I wish that, during my working years, I’d been more like the Thai gardener and the hypothetical Indonesian fisherman. Ironically, had I spent less time at work, I would have done more gardening and more fishing.
The recent college admission scandal has generated some excellent discussion, but it ignores the situation of most young adults. I am referring to the kids Hasan Minhaj on Patriot Act described as people who, rather than suing Harvard when they don’t get in, just get on with life.
The biggest misconception that surfaces when we focus on the students obsessed with prestigious colleges is that all college-bound kids plan their lives around padding their college admission packages. In my experience as a professor at a state university and as a father whose daughter attended public schools, I encounter kids who do the opposite.

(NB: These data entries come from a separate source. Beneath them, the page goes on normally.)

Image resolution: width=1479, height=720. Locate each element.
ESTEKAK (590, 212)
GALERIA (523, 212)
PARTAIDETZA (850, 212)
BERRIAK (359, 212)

They, in fact, do exactly what New York Times editorial writer Frank Bruni suggests. These young people seek extracurricular activities that satisfy them intrinsically. They want to build their resumes, but they do so by racking up the experiences they want to do, not by doing what was recommended to them by a private consultant hired by their parents. Let me give you two concrete examples.
- I called a student into my office and told him that he misunderstood the directions to a particular written assignment. I gave him a ‘C’ on his paper, but offered him the weekend to rewrite it for a better grade. He replied, “I appreciate the chance, but I’ll take the ‘C.’ I’m in charge of a big event this weekend at the Boys and Girls Club. I’m just a volunteer, but they are depending on me.”
- Some of my students, upon graduation, land jobs as wilderness trip leaders or environmental educators. When they return to campus to tell me what they are up to, none are able to keep a smile off their faces. These idealistic kids are earning minimum wage and living the dream.
I do not worry whether elite schools might be producing immoral autotrons. If not for the fact that prestigious schools produce a disproportional number of senators, CEOs, and US presidents, it would be a tempest in a teapot. The majority of young adults at the majority of institutions of high learning have their priorities straight.